Excerpts from a dataset:
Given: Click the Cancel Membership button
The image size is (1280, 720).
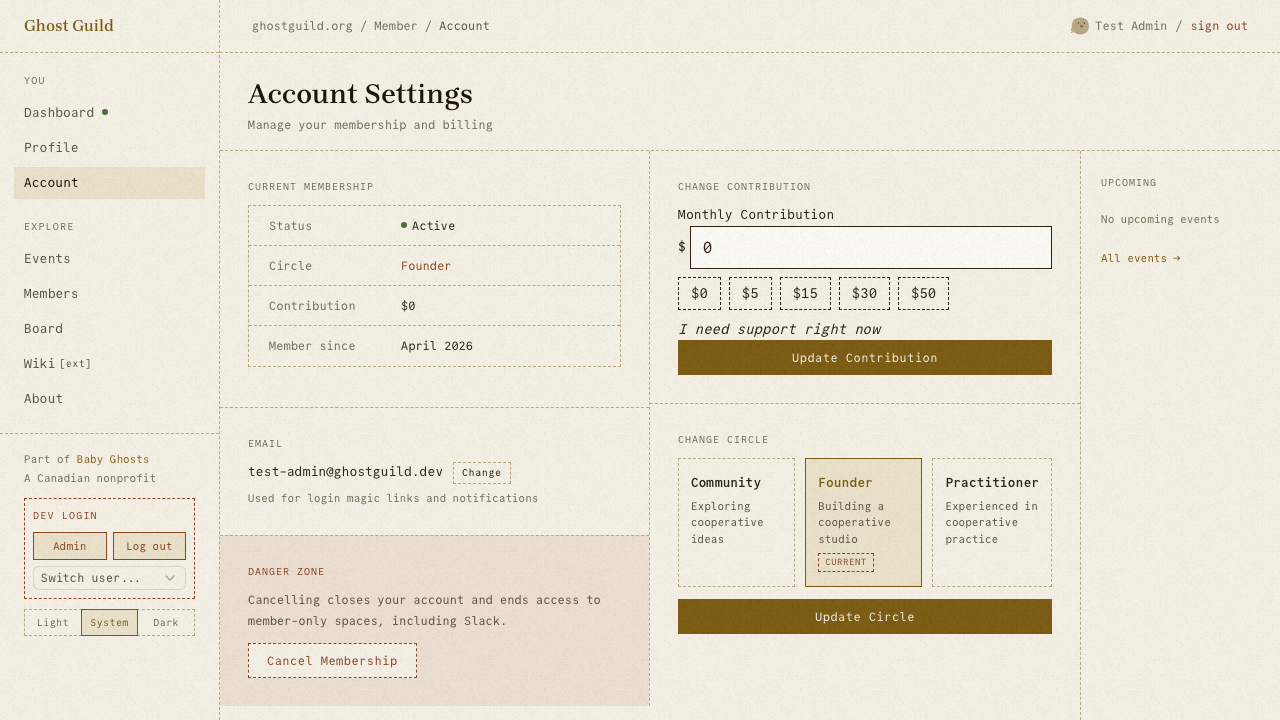Looking at the screenshot, I should [332, 661].
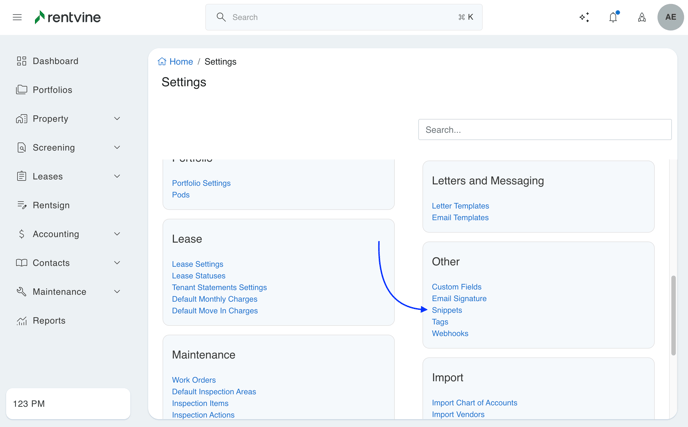Screen dimensions: 688x427
Task: Open Lease Settings link
Action: click(x=197, y=264)
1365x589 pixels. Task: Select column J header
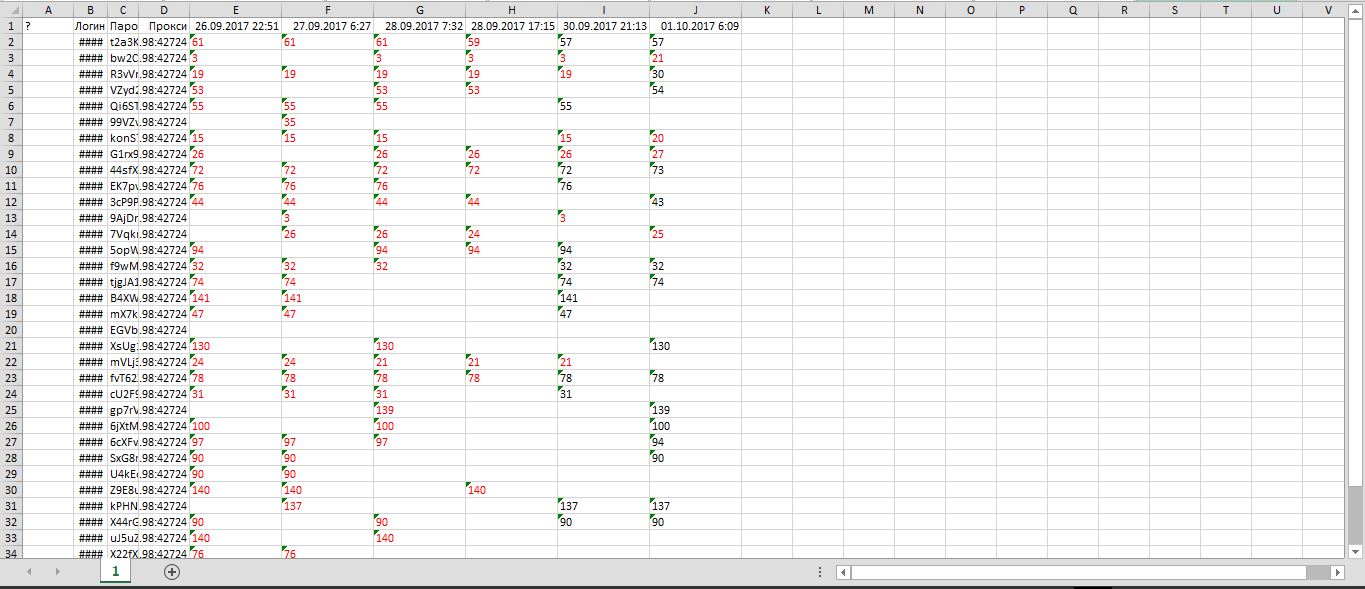(694, 10)
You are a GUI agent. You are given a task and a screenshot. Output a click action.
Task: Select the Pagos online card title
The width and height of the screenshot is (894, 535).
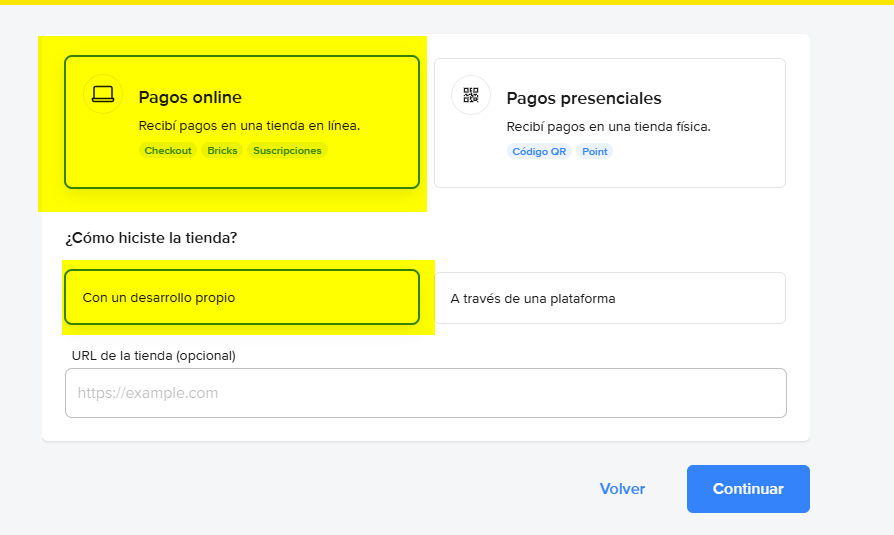tap(190, 98)
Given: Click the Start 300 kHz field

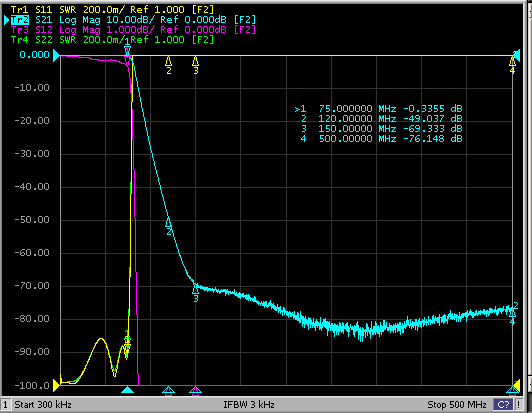Looking at the screenshot, I should [43, 405].
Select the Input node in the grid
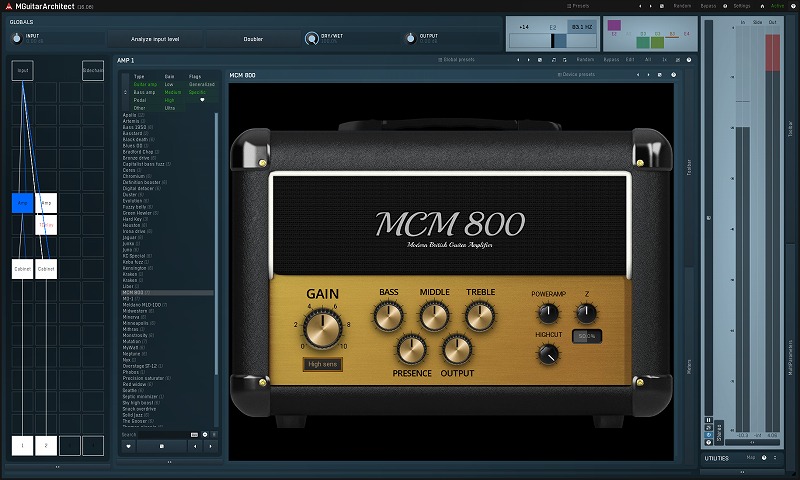 (x=23, y=71)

Task details:
Go back to the line containing "Task: Select the Pagos online card title" and output it and every line after it through the end of the records, exactly, but not the pictures.

Solution:
Task: Select the Pagos online card title
The width and height of the screenshot is (894, 535).
tap(190, 98)
Given: Click the Start 300 kHz field

Looking at the screenshot, I should [43, 405].
Select the Input node in the grid
 (x=23, y=71)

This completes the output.